Luciano è il vescovo di Brescia - monsignor Monari - e Claudio è uno dei 434 operai della Riva Acciai che da due settimane è stato messo in libertà: vuol dire che da quindici giorni non sta lavorando e non sta portando a casa lo stipendio per i suoi bimbi.
Il piazzale della Riva Acciai di Cerveno si è trasformato mercoledì nel palmo della mano che ha accolto l'incontro del vescovo di Brescia con i lavoratori della Valle: al centro monsignor Monari e tutt'intorno le storie di disperazione di decine e decine di uomini. A fare da mediatori i sindacati, di Cgil e Cisl, che hanno accolto e informato della situazione il vescovo, accompagnato nella sua visita dai vicari della zona.
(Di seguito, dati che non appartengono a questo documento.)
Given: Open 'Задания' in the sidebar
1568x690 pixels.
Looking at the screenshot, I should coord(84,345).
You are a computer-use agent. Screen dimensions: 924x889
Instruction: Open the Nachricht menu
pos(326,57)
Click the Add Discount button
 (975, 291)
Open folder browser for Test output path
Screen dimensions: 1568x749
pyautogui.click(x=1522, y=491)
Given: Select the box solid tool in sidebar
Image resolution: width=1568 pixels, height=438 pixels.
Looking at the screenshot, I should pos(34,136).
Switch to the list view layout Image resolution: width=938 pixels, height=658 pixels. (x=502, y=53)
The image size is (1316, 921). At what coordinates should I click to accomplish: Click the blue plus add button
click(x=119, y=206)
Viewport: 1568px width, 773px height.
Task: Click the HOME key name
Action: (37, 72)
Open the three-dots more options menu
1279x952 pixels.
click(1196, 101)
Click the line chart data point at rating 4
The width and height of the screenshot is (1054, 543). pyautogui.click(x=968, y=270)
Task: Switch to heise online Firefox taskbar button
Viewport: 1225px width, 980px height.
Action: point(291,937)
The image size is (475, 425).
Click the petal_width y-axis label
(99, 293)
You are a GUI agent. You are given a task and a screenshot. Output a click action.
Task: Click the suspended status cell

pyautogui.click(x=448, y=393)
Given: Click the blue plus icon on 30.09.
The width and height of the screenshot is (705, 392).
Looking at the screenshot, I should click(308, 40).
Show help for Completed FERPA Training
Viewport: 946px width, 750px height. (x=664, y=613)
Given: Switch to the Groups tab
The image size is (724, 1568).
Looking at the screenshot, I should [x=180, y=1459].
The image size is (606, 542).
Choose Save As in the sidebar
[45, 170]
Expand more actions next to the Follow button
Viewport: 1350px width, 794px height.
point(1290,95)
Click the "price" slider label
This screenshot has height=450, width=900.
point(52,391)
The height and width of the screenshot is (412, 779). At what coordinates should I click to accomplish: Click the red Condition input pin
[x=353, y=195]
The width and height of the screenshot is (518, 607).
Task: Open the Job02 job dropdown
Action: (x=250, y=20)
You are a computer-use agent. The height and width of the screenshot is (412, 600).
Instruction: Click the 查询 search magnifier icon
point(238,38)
È stato lo stesso monsignor Monari a chiedere d'incontrare gli operai in presidio, che lo hanno ascoltato in silenzio, ma con gli occhi e le orecchie tesi per avere da lui, se non delle risposte, quantomeno un'interpretazione "giusta" di quanto sta capitando.
Il vescovo ragiona su quanto accaduto: «Quando qualcuno decide e ha la responsabilità, almeno c'è un punto di riferimento, il pasticcio qui è che la responsabilità non è definita e viene rimpallata. Che qualcuno abbia un sussulto di responsabilità e decida».
È proprio su questa frase che i sindacati pongono l'accento, chiedendo a Monari di scrivere un messaggio alla magistratura, al Governo e alla proprietà per rimarcare il concetto. Il vescovo, prima di salutare gli operai, recita con loro il Padre Nostro, invoca la benedizione su di loro e le loro famiglie e si ferma a mangiare qualcosa al presidio: anche questo è un modo per condividere le sofferenze e, in parte, alleviarle.